Novel FAK inhibitors targeting binding site of VEGFR-3 reduce growth of pancreatic cancer cells

Jan 21 2011

CureFAKtor Pharmaceuticals, LLC, a privately-held biopharmaceutical company focused on the research and development of Focal Adhesion Kinase (FAK) inhibitors for cancer, today presented research results at the American Society of Clinical Oncology (ASCO) Gastrointestinal Cancers Symposium in San Francisco demonstrating that novel FAK inhibitors targeting the binding site of vascular endothelial growth factor receptor 3 (VEGFR-3) reduced the growth of pancreatic cancer cells in vitro and in vivo.  The research was conducted by CureFAKtor scientists at the Roswell Park Cancer Institute in Buffalo, together with the University of Florida Shands Cancer Center.

In a poster presentation, CureFAKtor Chief Scientific Officer Dr. William Cance and Senior Scientist Dr. Elena Kurenova reported that the study pinpointed the site of interaction of VEGFR-3 and FAK to create small molecule drugs capable of disrupting signaling and causing death of pancreatic cancer cells.  CureFAKtor's lead compound, CFAK-C4, reduced tumor growth in vivo in mouse pancreatic cancer cells by up to 60 percent, and CFAK-C4 combined with chemotherapy drug gemcitabine had a synergistic effect and led to 80 percent pancreatic cancer tumor reduction.  

The study also found that CFAK-C4 combined with gemcitabine had a prolonged effect on pancreatic tumor growth.  Two weeks after treatment, the tumor size in the previously treated group was approximately 75 percent smaller than the tumor in the control group.

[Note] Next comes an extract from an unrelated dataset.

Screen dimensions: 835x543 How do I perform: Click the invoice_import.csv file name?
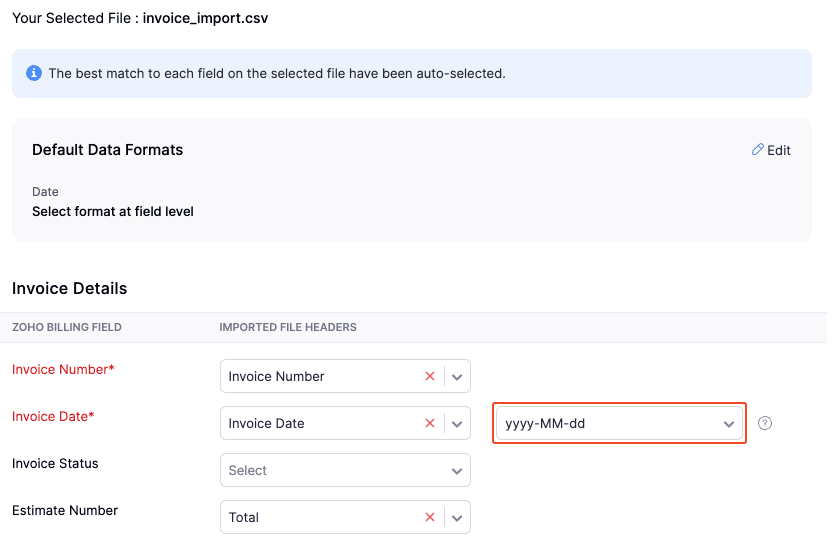(205, 18)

The researchers concluded that targeting FAK with small molecule inhibitors can be effectively used to develop potential oral-based cancer therapies.

"Focal Adhesion Kinase protein binding inhibitors, such as CFAK-C4, represent a promising area of research as FAK is expressed at extremely high levels in solid cancer tumors and serves as a survival mechanism by signaling tumor growth, invasion and metastasis," said H. Shep Wild, President and Chief Executive Officer of CureFAKtor Pharmaceuticals.  "CureFAKtor's proprietary FAK technology platform may represent a significant breakthrough in the treatment of most solid tumor cancers in that its unique mechanism of action disrupts the signaling of specific protein to protein binding between FAK and tumors."

CureFAKtor recently received Orphan Drug Designation by the U.S. Food and Drug Administration (FDA) for CFAK-C4 in combination with gemcitabine for the treatment of pancreatic cancer, a disease with the lowest survival rate of any cancer and limited patient treatment options.